Finally, one thing that hasn't been addressed in this patch is that on
*nix, Nmap first tries "arandom" and then "urandom" before trying
"random".

I didn't notive that Nmap falls back on /dev/random. I agree, Nmap should never
use this device for performance reasons. In addition, this could be highly
undesirable because every time you run Nmap you could deplete your randomness
pool. Even falling back on rand(3) would be preferable IMO. Nmap does NOT need
cryptographic random numbers (at least for -iR). It is enough that they are
uniformly distributed and always have a large period.

Embedding a PRNG into Nmap might be a good idea for portability reasons (but
no other reasons). Note that this will not give a significant performance boost
because Nmap Does The Right Thing(tm) and takes (by default) 2048 bytes of random
data for every read() syscall from /dev/arandom instead of the more naive approach
of read()ing every time you need a random number. This buffer size could be
increased to arbitrarily amortise down the cost of the open(), read(), and close()
syscalls required for the use of kernel PRNGs.

Doug

PS The /dev/random point could be moot anyways. Does anybody know of a unix
with /dev/random but no /dev/arandom or /dev/urandom?

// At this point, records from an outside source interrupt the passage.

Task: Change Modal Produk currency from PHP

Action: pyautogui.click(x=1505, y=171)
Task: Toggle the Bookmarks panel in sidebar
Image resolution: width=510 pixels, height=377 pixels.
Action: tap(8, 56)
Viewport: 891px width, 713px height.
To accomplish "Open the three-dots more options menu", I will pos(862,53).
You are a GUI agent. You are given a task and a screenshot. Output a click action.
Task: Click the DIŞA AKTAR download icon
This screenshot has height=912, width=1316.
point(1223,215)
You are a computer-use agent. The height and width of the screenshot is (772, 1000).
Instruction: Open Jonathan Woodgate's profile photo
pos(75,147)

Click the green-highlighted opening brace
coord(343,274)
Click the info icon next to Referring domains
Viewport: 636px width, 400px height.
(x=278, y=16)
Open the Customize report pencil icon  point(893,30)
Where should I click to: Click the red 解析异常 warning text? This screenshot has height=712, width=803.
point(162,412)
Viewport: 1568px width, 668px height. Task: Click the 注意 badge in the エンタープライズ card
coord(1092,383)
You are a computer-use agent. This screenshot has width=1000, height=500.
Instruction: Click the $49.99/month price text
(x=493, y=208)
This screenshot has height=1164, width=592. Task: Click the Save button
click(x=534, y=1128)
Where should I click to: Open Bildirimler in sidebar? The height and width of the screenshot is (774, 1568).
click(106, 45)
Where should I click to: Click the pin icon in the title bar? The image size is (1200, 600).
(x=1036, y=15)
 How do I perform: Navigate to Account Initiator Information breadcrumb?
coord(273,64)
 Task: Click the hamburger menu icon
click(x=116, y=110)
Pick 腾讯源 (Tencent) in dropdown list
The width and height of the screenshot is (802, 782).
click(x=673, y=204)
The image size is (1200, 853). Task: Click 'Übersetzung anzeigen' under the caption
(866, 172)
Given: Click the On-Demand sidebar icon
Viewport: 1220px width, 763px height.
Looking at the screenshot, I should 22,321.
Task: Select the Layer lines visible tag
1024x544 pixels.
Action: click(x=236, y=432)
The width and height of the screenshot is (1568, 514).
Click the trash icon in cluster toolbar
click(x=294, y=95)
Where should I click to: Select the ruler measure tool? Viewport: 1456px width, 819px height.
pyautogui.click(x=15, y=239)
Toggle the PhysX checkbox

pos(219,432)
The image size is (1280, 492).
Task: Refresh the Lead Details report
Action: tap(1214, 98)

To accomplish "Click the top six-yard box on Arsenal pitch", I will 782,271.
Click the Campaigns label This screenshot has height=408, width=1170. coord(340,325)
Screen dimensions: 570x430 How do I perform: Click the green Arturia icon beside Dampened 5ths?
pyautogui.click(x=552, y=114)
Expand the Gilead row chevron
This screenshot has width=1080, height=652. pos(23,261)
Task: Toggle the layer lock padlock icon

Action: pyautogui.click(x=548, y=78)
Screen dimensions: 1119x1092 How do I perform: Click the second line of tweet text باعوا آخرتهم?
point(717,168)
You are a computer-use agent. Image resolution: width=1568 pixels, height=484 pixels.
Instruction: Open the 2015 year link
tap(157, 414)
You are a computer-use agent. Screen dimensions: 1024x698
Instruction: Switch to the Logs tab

PPS /dev/random is (I think) currently a linuxism anyways and will not
work on for example OpenBSD (instead use /dev/srandom for *s*trong random
numbers).

PPPS If you're looking for a good PRNG, ISSAC is a lesser known one but
is actually an extremely good algorithm:

http://burtleburtle.net/bob/rand/isaacafa.html

Compared to ISSAC, "RC4 is three times slower, more biased, has a shorter
minimum and average cycle length..". (BTW OpenBSD /dev/arandom uses this
*a*lleged RC4.) Also, unlike Mersenne Twister (which is a linear recursion)
ISSAC is believed to be cryptographically secure (like (A)RC4). Full disclosure:
An implementation of mine is mirrored on the ISSAC page so obviously take my
opinion with a grain of salt.

PPPPS Bet you've never seen this many post scriptums before. :)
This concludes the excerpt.